Hellaswag emphasizes commonsense reasoning and depth of understanding in real-world situations, making it an excellent tool for pinpointing where models might struggle with nuanced or complex contexts.

Arguments

There are two optional arguments when using the HellaSwag benchmark:

  • [Optional] tasks: a list of tasks (HellaSwagTask enums), which specifies the subject areas for sentence completion evaluation. By default, this is set to all tasks. The list of HellaSwagTask enums can be found here.
  • [Optional] n_shots: the number of "shots" to use for few-shot learning. This is set to 10 by default and cannot exceed 15.
note

Notice unlike BIGBenchHard, there is no CoT prompting for the HellaSwag benchmark.

Example

The code below evaluates a custom mistral_7b model (click here to learn how to use ANY custom LLM) and its ability to complete sentences related to 'Trimming Branchs or Hedges' and 'Baton Twirling' subjects using 5-shot learning.

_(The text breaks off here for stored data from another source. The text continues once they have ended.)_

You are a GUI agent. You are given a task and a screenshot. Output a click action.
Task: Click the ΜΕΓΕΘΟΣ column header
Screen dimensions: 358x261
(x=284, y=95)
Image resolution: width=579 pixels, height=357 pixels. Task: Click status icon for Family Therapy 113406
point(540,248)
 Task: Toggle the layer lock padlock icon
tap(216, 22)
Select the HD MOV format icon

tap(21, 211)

from deepeval.benchmarks import HellaSwag
from deepeval.benchmarks.tasks import HellaSwagTask

# Define benchmark with specific tasks and shots
benchmark = HellaSwag(
tasks=[HellaSwagTask.TRIMMING_BRANCHES_OR_HEDGES, HellaSwagTask.BATON_TWIRLING],
n_shots=5
)

# Replace 'mistral_7b' with your own custom model
benchmark.evaluate(model=mistral_7b)
print(benchmark.overall_score)

The overall_score for this benchmark ranges from 0 to 1, where 1 signifies perfect performance and 0 indicates no correct answers. The model's score, based on exact matching, is calculated by determining the proportion of multiple-choice sentence-completion questions for which the model produces the precise correct letter answer (e.g. 'A') in relation to the total number of questions.

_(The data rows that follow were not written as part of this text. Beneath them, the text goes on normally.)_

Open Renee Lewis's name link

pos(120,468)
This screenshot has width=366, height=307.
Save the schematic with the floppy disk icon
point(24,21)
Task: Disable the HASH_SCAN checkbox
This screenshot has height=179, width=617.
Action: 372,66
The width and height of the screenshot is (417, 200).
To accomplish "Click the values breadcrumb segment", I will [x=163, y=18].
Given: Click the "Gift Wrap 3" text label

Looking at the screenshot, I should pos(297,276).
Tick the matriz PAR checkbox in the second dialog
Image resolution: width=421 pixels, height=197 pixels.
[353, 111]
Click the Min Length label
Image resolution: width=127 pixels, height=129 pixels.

As a result, utilizing more few-shot prompts (n_shots) can greatly improve the model's robustness in generating answers in the exact correct format and boost the overall score.

HellaSwag Tasks

The HellaSwagTask enum classifies the diverse range of categories covered in the HellaSwag benchmark.

from deepeval.benchmarks.tasks import HellaSwagTask

hella_tasks = [HellaSwagTask.APPLYING_SUNSCREEN]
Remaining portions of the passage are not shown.